Source data section start
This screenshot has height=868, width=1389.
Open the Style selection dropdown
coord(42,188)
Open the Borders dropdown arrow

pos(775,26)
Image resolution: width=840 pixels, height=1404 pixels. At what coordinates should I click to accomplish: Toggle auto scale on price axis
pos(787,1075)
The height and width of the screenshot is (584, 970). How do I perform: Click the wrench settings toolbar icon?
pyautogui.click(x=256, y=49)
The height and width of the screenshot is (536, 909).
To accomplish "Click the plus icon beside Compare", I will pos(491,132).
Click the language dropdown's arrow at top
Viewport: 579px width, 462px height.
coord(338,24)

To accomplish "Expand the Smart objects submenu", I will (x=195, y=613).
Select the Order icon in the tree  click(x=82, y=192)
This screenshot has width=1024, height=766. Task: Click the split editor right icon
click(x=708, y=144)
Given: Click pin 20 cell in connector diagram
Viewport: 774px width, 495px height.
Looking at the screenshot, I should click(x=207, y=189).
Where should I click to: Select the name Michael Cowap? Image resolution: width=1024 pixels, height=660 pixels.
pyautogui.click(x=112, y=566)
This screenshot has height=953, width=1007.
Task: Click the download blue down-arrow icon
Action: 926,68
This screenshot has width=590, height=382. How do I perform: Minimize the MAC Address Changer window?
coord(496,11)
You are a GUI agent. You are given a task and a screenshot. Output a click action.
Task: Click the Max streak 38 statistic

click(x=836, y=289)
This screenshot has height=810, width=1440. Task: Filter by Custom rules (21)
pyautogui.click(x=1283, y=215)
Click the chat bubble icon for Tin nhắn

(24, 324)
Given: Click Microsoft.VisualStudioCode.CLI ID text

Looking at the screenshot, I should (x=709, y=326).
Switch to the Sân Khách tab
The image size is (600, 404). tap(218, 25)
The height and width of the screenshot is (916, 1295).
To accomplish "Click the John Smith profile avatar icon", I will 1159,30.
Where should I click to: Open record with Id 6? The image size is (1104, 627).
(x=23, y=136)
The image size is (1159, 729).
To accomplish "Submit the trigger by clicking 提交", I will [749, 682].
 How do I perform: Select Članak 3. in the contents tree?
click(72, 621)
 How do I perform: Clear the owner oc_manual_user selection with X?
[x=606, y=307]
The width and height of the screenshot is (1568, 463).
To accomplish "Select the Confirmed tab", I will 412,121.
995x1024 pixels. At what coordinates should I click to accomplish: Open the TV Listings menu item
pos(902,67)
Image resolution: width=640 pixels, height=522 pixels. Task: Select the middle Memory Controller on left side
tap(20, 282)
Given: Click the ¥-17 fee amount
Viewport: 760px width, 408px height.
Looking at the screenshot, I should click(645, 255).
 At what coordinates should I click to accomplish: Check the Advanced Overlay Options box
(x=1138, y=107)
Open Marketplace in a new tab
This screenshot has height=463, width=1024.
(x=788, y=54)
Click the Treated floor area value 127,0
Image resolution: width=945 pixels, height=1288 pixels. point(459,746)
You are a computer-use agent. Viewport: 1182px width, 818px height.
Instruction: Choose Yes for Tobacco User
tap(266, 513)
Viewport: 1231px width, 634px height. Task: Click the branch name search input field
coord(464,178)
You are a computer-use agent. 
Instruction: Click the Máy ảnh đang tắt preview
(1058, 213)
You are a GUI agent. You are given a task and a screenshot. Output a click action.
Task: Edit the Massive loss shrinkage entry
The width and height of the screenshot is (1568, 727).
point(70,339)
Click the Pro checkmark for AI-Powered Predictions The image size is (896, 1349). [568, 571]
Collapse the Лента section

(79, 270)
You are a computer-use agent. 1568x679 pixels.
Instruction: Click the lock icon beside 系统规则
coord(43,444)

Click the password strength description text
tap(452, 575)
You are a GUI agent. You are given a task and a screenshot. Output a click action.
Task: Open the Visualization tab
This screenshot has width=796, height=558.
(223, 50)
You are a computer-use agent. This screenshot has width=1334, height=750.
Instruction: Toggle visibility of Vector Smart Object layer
Source data section end
• [Exercise directions] Repeat each record verbatim.

• [Response to the task]
This screenshot has height=868, width=1389.
Open the Style selection dropdown
coord(42,188)
Open the Borders dropdown arrow

pos(775,26)
Image resolution: width=840 pixels, height=1404 pixels. At what coordinates should I click to accomplish: Toggle auto scale on price axis
pos(787,1075)
The height and width of the screenshot is (584, 970). How do I perform: Click the wrench settings toolbar icon?
pyautogui.click(x=256, y=49)
The height and width of the screenshot is (536, 909).
To accomplish "Click the plus icon beside Compare", I will pos(491,132).
Click the language dropdown's arrow at top
Viewport: 579px width, 462px height.
coord(338,24)

To accomplish "Expand the Smart objects submenu", I will (x=195, y=613).
Select the Order icon in the tree  click(x=82, y=192)
This screenshot has width=1024, height=766. Task: Click the split editor right icon
click(x=708, y=144)
Given: Click pin 20 cell in connector diagram
Viewport: 774px width, 495px height.
Looking at the screenshot, I should click(x=207, y=189).
Where should I click to: Select the name Michael Cowap? Image resolution: width=1024 pixels, height=660 pixels.
pyautogui.click(x=112, y=566)
This screenshot has height=953, width=1007.
Task: Click the download blue down-arrow icon
Action: 926,68
This screenshot has width=590, height=382. How do I perform: Minimize the MAC Address Changer window?
coord(496,11)
You are a GUI agent. You are given a task and a screenshot. Output a click action.
Task: Click the Max streak 38 statistic

click(x=836, y=289)
This screenshot has height=810, width=1440. Task: Filter by Custom rules (21)
pyautogui.click(x=1283, y=215)
Click the chat bubble icon for Tin nhắn

(24, 324)
Given: Click Microsoft.VisualStudioCode.CLI ID text

Looking at the screenshot, I should (x=709, y=326).
Switch to the Sân Khách tab
The image size is (600, 404). tap(218, 25)
The height and width of the screenshot is (916, 1295).
To accomplish "Click the John Smith profile avatar icon", I will 1159,30.
Where should I click to: Open record with Id 6? The image size is (1104, 627).
(x=23, y=136)
The image size is (1159, 729).
To accomplish "Submit the trigger by clicking 提交", I will [749, 682].
 How do I perform: Select Članak 3. in the contents tree?
click(72, 621)
 How do I perform: Clear the owner oc_manual_user selection with X?
[x=606, y=307]
The width and height of the screenshot is (1568, 463).
To accomplish "Select the Confirmed tab", I will 412,121.
995x1024 pixels. At what coordinates should I click to accomplish: Open the TV Listings menu item
pos(902,67)
Image resolution: width=640 pixels, height=522 pixels. Task: Select the middle Memory Controller on left side
tap(20, 282)
Given: Click the ¥-17 fee amount
Viewport: 760px width, 408px height.
Looking at the screenshot, I should click(645, 255).
 At what coordinates should I click to accomplish: Check the Advanced Overlay Options box
(x=1138, y=107)
Open Marketplace in a new tab
This screenshot has height=463, width=1024.
(x=788, y=54)
Click the Treated floor area value 127,0
Image resolution: width=945 pixels, height=1288 pixels. point(459,746)
You are a computer-use agent. Viewport: 1182px width, 818px height.
Instruction: Choose Yes for Tobacco User
tap(266, 513)
Viewport: 1231px width, 634px height. Task: Click the branch name search input field
coord(464,178)
You are a computer-use agent. 
Instruction: Click the Máy ảnh đang tắt preview
(1058, 213)
You are a GUI agent. You are given a task and a screenshot. Output a click action.
Task: Edit the Massive loss shrinkage entry
The width and height of the screenshot is (1568, 727).
point(70,339)
Click the Pro checkmark for AI-Powered Predictions The image size is (896, 1349). [568, 571]
Collapse the Лента section

(79, 270)
You are a computer-use agent. 1568x679 pixels.
Instruction: Click the lock icon beside 系统规则
coord(43,444)

Click the password strength description text
tap(452, 575)
You are a GUI agent. You are given a task and a screenshot. Output a click action.
Task: Open the Visualization tab
This screenshot has width=796, height=558.
(223, 50)
You are a computer-use agent. This screenshot has width=1334, height=750.
Instruction: Toggle visibility of Vector Smart Object layer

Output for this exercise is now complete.